(rh) Die ZVB setzt auf Elektromobilität und baut sie Schritt für Schritt aus. Die ersten Erfahrungen mit dem neuen E-Bus im Einsatz auf der Linie seien gut und würden wertvolle Erkenntnisse liefern, die in die betrieblichen Abläufe einfliessen, teilt die ZVB mit. Nun will die ZVB bis 2021 eine ganze Linie auf elektrische Fahrzeuge umstellen. Dazu wird die Anschaffung von weiteren batteriebetriebenen Bussen notwendig. Die Vorarbeiten für die entsprechende Ausschreibung wurden aufgenommen.
Die ZVB hat eine Roadmap in die E-Zukunft skizziert. Das Fernziel ist der CO2-neutrale Linienbetrieb bis ins Jahr 2035. Dieses Ziel wird über Etappen angestrebt, die periodisch überprüft und bei Bedarf angepasst werden. Die neue E-Linie ist dabei der nächste Zwischenhalt. «Wir lernen laufend dazu und wollen von technologischen Entwicklungen profitieren», wird Cyrill Weber, Unternehmensleiter der ZVB, zitiert. Auch andere Antriebstechnologien werden aktiv beobachtet.

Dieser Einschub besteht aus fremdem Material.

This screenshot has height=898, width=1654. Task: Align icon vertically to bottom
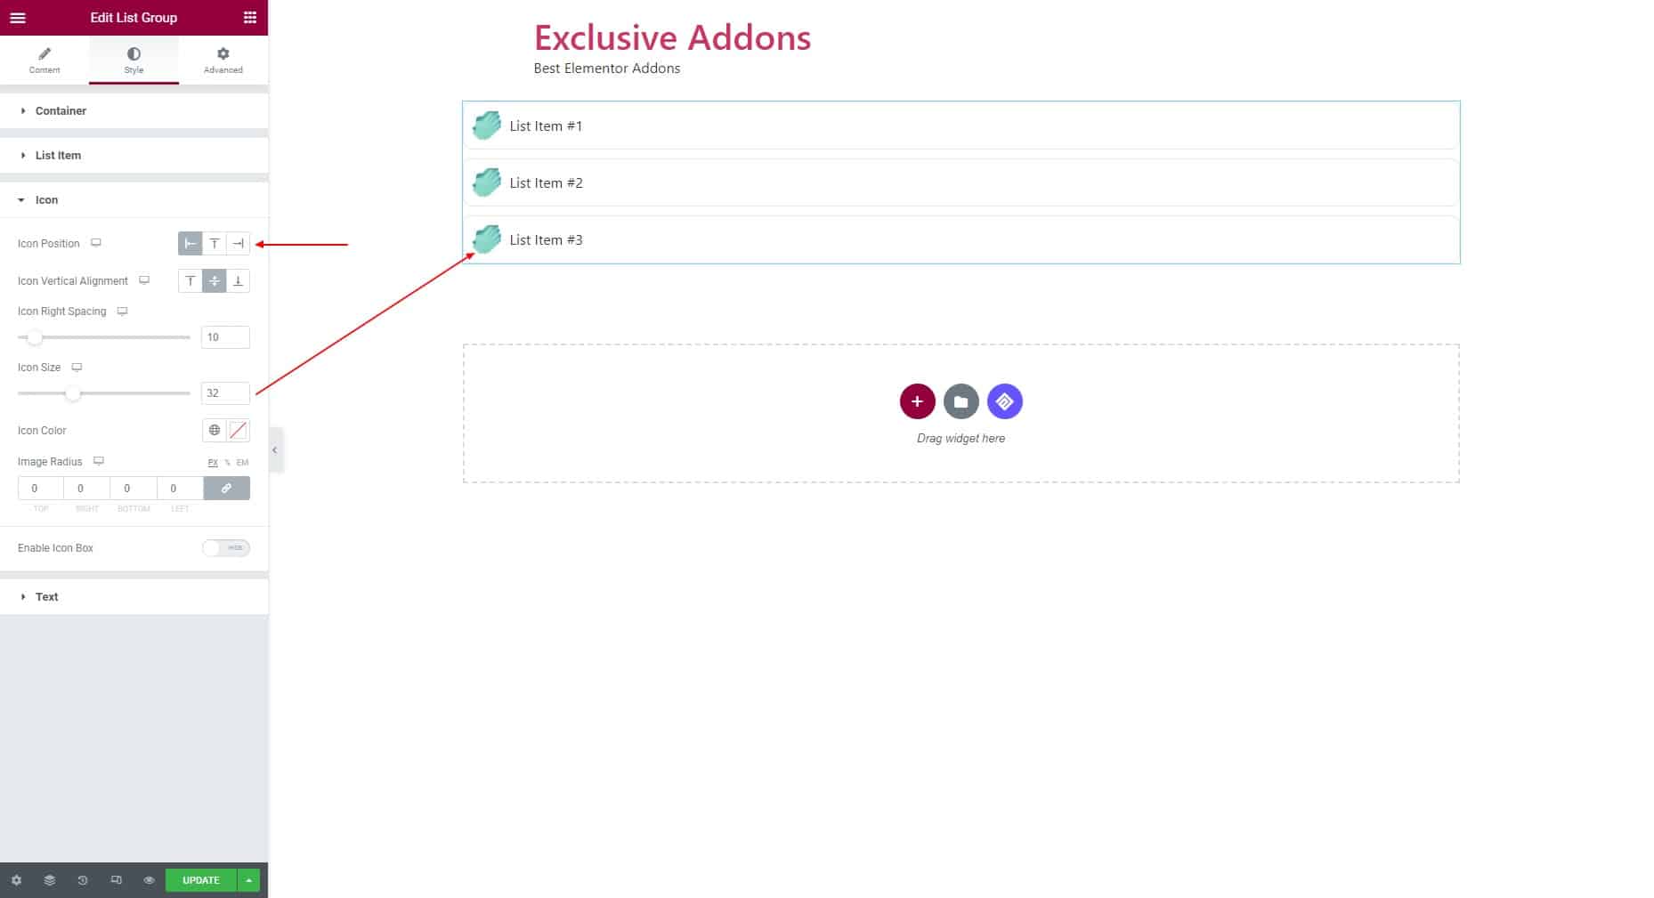(x=239, y=281)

Damit das Fernziel 2035 erreicht werden kann, sei die betriebliche und finanzielle Machbarkeit Voraussetzung. Entscheidend sei dabei, dass die finanzielle Tragfähigkeit gesichert ist und die entsprechenden Mittel für einen CO2-freien ÖV-Betrieb in Zug bereitgestellt werden. «Die Erkenntnisse, die dank dem ersten E-Bus gewonnen werden, sind sehr wertvoll und fliessen in die Planung des neuen ZVB-Hauptstützpunktes ein.» Der Neubau, der nach 2030 bezogen werden kann, soll optimal auf die neuen Technologien ausgerichtet sein.